Dua puluh tahun bukanlah waktu yang singkat. Peristiwa-peristiwa mulia yang ditempuh kaum Muslimin bersama Rasulullah begitu saja berlalu. Indahnya masa-masa turunnya wahyu, gegap gempita kemenangan di medan perang, derap kaki-kaki kuda di dalam perjalanan menuju jihad, isak tangis yang mengiringi para syuhada menuju kampung akhirat, lautan ilmu di majelis-majelis Rasulullah semuanya terlambat ia rasakan.
Ketika
tengah hamil tua, ibunya masuk ke dalam Kakbah untuk suatu keperluan. Lalu ia
merasakan perutnya mulas-mulas. Orang-orang segera mengambil alas dari kulit
binatang. Tak lama kemudian, bayi laki-laki tampan dan sehat pun lahir ke
dunia. lalah Hakim bin Hizam bin Asad bin Abdul Ghazi.
Usianya
yang hanya lima tahun lebih tua dari Muhammad menjadikannya tak sulit untuk
bersahabat karib dan melewati masa remaja bersama. Apalagi ketika Muhammad
menjadi suami dari bibinya, Khadijah binti Khuwailid.

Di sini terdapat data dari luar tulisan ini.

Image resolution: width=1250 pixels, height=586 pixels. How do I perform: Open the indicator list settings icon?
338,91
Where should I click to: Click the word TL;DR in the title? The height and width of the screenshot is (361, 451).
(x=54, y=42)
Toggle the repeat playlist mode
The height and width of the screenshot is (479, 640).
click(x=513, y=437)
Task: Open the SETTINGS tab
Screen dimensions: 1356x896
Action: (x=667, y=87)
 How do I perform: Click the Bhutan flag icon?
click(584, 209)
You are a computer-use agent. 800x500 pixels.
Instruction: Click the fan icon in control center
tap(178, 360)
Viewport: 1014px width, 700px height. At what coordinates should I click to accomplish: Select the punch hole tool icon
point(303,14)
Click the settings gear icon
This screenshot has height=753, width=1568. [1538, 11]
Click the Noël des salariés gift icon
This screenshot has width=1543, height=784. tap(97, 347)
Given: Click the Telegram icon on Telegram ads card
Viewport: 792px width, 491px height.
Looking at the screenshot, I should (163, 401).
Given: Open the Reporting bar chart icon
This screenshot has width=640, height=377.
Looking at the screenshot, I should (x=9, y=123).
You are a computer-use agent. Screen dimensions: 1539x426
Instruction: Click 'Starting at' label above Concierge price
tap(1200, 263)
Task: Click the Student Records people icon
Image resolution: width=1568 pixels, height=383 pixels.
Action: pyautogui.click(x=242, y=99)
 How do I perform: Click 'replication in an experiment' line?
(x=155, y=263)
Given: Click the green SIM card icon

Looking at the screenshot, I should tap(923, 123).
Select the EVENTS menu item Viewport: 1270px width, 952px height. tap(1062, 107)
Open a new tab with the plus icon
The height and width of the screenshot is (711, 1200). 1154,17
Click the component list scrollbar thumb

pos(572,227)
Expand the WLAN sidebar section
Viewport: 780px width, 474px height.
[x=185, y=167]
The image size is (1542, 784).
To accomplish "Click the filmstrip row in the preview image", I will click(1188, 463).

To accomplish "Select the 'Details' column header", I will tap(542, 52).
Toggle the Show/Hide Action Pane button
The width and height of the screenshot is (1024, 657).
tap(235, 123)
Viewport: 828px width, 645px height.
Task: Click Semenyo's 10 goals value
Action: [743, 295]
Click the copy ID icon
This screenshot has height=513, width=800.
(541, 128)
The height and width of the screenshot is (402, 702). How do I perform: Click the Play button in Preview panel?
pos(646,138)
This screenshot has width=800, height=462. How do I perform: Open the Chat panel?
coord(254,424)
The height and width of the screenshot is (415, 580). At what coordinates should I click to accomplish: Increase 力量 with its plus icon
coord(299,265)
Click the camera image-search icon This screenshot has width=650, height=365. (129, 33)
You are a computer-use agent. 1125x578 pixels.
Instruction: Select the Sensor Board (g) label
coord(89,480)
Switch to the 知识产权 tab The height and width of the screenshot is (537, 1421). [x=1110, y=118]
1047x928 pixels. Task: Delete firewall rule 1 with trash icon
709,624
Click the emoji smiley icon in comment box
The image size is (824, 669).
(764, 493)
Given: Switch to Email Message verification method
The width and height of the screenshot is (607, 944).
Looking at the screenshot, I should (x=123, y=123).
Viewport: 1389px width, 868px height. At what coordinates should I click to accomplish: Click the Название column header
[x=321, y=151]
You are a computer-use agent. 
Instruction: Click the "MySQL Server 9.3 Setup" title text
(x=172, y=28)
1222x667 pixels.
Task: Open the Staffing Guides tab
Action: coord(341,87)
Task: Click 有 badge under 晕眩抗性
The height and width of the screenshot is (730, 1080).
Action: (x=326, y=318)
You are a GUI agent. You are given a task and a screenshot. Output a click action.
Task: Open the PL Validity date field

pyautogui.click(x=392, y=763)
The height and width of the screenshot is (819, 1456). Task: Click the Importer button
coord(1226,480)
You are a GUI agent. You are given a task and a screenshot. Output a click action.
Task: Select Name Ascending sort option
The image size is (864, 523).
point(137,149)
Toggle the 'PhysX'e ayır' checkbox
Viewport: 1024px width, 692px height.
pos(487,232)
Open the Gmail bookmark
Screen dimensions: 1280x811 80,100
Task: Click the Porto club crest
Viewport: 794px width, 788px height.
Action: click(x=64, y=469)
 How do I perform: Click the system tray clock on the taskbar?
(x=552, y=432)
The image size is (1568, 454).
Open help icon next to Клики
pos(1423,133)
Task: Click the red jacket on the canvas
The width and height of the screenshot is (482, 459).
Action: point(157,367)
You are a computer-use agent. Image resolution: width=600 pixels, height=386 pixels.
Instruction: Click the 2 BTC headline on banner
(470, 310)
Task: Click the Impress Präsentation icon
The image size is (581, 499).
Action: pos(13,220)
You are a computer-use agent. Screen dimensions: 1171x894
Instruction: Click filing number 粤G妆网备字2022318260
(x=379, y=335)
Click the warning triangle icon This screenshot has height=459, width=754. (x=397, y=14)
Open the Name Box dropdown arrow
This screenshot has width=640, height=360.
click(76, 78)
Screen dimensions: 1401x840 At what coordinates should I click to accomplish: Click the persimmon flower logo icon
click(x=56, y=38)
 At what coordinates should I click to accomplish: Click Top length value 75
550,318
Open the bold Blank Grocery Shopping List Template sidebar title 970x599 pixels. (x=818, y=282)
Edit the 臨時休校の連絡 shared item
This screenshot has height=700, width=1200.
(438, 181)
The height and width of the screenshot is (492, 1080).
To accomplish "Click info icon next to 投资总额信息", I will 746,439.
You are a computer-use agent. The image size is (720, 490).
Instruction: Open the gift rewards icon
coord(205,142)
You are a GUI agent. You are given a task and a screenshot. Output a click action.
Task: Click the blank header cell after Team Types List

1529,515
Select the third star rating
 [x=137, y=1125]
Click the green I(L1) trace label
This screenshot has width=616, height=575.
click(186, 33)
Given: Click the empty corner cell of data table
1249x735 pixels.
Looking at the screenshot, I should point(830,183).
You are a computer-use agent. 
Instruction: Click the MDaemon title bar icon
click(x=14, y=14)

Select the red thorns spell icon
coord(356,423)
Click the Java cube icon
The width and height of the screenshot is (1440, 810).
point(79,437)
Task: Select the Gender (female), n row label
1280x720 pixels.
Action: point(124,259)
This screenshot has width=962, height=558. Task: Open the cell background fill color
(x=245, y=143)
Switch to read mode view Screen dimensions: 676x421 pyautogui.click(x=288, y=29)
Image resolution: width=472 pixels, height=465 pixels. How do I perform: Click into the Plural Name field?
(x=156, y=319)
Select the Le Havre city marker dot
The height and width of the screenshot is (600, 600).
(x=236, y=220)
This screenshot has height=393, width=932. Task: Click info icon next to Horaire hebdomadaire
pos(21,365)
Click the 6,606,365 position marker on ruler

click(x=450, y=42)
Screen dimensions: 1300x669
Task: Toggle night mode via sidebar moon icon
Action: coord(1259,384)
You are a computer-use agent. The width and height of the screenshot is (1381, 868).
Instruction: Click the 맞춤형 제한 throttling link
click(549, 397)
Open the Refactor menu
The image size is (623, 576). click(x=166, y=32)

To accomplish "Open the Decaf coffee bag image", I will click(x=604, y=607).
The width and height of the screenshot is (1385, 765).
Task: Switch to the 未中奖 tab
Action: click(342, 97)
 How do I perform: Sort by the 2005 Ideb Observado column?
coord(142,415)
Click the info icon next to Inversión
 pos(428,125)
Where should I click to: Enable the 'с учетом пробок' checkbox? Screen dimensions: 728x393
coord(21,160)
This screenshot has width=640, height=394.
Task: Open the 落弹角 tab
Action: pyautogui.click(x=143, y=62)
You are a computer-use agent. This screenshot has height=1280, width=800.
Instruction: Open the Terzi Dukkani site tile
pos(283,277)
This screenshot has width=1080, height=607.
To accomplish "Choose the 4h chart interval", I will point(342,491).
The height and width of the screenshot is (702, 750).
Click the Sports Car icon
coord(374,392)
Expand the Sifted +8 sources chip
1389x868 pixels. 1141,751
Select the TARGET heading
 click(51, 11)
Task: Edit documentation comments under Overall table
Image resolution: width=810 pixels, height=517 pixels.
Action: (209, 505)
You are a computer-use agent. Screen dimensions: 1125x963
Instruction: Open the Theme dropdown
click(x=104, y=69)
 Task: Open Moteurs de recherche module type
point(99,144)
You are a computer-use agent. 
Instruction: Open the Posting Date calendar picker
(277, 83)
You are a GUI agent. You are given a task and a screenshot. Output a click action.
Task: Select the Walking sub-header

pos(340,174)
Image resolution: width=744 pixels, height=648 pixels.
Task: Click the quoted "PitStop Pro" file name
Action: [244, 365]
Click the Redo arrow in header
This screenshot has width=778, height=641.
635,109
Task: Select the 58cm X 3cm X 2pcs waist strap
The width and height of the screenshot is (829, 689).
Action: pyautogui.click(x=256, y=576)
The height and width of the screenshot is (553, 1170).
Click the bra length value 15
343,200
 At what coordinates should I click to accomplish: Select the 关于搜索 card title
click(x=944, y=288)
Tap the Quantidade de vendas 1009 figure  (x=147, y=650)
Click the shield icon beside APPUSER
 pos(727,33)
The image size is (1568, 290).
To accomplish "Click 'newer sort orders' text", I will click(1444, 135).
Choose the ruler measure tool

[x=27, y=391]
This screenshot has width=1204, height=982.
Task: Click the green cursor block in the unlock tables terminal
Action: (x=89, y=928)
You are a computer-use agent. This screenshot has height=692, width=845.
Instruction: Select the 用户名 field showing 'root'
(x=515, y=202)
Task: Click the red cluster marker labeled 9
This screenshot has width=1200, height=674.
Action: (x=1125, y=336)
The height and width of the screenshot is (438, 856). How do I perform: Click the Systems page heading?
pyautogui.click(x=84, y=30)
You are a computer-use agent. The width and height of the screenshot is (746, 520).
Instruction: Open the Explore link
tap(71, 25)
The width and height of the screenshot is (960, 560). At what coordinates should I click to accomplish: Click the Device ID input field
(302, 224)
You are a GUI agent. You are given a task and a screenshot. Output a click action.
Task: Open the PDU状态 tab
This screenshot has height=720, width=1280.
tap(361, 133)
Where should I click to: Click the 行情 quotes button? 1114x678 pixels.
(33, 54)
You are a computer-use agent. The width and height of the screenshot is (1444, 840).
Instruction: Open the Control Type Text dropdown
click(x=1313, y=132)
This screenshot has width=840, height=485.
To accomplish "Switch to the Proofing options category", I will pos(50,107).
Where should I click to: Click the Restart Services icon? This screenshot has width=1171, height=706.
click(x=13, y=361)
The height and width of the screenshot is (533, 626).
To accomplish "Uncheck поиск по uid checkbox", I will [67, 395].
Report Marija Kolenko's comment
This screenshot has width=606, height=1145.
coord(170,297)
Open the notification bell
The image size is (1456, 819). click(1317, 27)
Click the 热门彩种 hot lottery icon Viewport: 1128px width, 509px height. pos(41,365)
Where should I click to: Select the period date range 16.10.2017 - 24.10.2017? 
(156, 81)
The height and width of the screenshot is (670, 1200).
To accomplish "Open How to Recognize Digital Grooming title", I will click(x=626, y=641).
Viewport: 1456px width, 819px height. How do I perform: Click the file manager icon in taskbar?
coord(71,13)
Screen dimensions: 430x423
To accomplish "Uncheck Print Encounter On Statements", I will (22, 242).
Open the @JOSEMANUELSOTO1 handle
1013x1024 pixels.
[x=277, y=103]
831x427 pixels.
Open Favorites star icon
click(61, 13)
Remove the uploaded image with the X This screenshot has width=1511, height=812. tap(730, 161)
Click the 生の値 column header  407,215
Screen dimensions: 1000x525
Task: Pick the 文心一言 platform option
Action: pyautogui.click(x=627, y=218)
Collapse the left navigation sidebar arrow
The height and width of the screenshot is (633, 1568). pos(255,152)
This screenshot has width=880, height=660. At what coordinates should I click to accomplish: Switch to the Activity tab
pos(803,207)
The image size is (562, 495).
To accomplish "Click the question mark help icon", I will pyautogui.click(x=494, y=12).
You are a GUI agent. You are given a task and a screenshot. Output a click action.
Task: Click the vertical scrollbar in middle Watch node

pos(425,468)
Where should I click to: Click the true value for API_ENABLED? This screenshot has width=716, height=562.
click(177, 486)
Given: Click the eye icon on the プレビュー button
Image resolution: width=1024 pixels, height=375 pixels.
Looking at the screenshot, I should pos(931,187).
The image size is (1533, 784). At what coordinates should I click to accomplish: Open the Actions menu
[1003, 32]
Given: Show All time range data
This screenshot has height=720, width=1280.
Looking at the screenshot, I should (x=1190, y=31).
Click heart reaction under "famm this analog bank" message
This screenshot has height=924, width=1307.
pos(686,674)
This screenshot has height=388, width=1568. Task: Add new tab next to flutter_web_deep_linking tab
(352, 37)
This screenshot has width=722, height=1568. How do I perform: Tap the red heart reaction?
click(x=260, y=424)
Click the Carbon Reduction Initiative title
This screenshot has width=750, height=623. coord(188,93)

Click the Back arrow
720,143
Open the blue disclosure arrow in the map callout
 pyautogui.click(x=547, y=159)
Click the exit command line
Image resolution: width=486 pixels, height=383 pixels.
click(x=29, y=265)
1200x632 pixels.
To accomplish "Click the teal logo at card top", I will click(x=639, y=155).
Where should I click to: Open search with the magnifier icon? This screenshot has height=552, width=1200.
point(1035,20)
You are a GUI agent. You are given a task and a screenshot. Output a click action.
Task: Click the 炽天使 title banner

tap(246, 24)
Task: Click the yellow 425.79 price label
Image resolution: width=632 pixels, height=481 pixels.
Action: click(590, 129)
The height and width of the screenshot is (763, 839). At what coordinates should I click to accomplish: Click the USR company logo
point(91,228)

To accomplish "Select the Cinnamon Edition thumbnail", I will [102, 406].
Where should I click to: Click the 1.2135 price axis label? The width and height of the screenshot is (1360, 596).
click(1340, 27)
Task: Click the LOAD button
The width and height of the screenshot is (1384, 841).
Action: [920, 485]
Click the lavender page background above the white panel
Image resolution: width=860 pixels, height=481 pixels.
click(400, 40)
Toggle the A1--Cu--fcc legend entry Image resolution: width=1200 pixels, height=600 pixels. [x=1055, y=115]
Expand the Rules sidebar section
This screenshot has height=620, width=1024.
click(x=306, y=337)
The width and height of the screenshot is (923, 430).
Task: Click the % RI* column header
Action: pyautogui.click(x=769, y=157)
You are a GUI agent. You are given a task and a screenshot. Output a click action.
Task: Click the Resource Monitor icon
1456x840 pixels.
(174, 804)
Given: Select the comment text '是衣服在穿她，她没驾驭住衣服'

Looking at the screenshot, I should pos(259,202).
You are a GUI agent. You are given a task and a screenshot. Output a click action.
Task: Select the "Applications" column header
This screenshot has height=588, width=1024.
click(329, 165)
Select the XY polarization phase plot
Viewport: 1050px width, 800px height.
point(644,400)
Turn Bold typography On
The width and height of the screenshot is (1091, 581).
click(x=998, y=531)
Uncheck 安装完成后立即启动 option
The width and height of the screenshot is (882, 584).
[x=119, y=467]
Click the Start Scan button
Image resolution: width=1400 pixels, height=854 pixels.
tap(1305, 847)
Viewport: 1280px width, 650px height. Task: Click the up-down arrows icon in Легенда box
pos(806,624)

Kecintaannya kepada Muhammad pun telah membenih semenjak kanak-kanak, bahkan ia
mengatakan, “Muhammad adalah orang yang paling aku cintai semasa jahiliah.” la
pula yang membeli Zaid bin Haritsah, lalu ia berikan pada Khadijah. Zaid lantas
dihadiahkan oleh Khadijah kepada Rasulullah dan ia menjelma menjadi pejuang
Islam yang tinggi derajatnya dengan syahid.
Namun
sayang, semua itu tak juga membuat sinar hidayah menembus hatinya. Ketika ia
mulai condong kepada Islam, ia selalu melihat keteguhan dan keuletan para
pembesar Quraisy dalam mempertahankan agama nenek moyang. Akibatnya, hidayah
kembali menjauh darinya. Apa yang diucapkan Rasulullah menjadi kenyataan.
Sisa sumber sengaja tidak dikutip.